Hi Jesse,

We often have a someValue_unique attribute that is set when the main editable 
version of it is set. It isn’t editable by the user directly, but is adjusted 
when the other value is update — and it is used for uniquing, i.e.:

public void setSomeValue(String value){ super.setSomeValue(value); 
_cleanupSomeValue_unique(); }

-G

> On Nov 24, 2021, at 5:02 AM, Jesse Tayler via Webobjects-dev 
> <[email protected]> wrote:
> 
> so, basically, you are suggesting that I store them flat lowercase and put a 
> constraint on these two strings and just lose any case the user entered which 
> is fine I think.
> 
> With the lowercase assured the constraint will prevent duplicates and I’d 
> catch that exception during creation and handle it
> 
>> On Nov 24, 2021, at 12:19 AM, Samuel Pelletier <[email protected] 
>> <mailto:[email protected]>> wrote:
>> 
>> If your usernames (or keyString) are case insensitive, store them in a 
>> normalized case (in lowercase for exemple). 
>> 
>> You can add an overridden 
>> public void setKeyString(String value) {
>>      if (value != null) {
>>              value = value.toLowerCase();
>>      }
>>      super.setKeyString(value);
>> }
>> 
>> You may also specify a collation to the column in the database if you want 
>> to preserve case but index and compare as case insensitive.
>> 
>> Samuel
>> 
>>> Le 23 nov. 2021 à 17:26, Jesse Tayler via Webobjects-dev 
>>> <[email protected] <mailto:[email protected]>> a 
>>> écrit :
>>> 
>>> 
>>> 
>>>> On Nov 23, 2021, at 5:17 PM, Paul Hoadley <[email protected] 
>>>> <mailto:[email protected]>> wrote:
>>>> 
>>>> Are you able to paste in some code?
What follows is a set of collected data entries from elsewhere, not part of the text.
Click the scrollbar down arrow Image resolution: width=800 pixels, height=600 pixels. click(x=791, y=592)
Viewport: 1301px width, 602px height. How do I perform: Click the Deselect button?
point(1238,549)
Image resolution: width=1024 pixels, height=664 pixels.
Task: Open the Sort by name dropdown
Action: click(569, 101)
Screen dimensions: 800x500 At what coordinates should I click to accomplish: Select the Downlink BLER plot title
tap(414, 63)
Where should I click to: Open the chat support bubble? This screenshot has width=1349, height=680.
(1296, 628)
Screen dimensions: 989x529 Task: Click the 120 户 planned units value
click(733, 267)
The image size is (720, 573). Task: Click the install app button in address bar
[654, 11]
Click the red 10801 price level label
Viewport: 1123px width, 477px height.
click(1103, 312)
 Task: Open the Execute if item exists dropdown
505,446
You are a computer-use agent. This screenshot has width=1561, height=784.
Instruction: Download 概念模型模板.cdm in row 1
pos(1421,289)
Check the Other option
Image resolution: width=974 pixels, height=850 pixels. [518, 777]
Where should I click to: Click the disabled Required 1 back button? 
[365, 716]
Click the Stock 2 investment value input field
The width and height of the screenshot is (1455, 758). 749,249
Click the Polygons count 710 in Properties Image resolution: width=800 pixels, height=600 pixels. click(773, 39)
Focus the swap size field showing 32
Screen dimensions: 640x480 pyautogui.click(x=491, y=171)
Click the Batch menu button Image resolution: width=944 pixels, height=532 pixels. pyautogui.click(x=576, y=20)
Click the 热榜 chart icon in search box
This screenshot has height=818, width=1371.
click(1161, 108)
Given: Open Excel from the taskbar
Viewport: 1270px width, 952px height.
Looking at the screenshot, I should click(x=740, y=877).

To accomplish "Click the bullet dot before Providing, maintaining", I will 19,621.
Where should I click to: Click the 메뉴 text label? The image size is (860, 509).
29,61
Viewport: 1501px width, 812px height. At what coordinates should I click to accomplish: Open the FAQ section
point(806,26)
There's probably a solution, but this 
>>>> is getting a bit hard to follow in the abstract.
>>>> 
>>> 
>>> So, I fetch first
>>> 
>>>             EOQualifier qual = 
>>> DataPoint.TYPE.eq("twitter").and(DataPoint.KEY_STRING.likeInsensitive(username));
>>> 
>>> If there’s no EO, I create and save right away but at high volumes this 
>>> CREATE statement must create only unique entries and those entries must 
>>> match this qualifier which uses insensitive case
>>> 
>>> I figure the pattern should be to create an object with a DB level 
>>> constraint such that a duplicate raises an error, upon catching that error, 
>>> I can simply fetch again and return the one, single EO representing that 
>>> record
>>> 
>>> When I tried regular constraints I did not see a way to replicate the 
>>> required logic, so I found some advise about triggers and some other things 
>>> I didn’t fully understand.
>>> 
>>> I realize usernames generally have this kind of issue, so I figure this is 
>>> a design pattern that is hardly unique to us and I should get advice!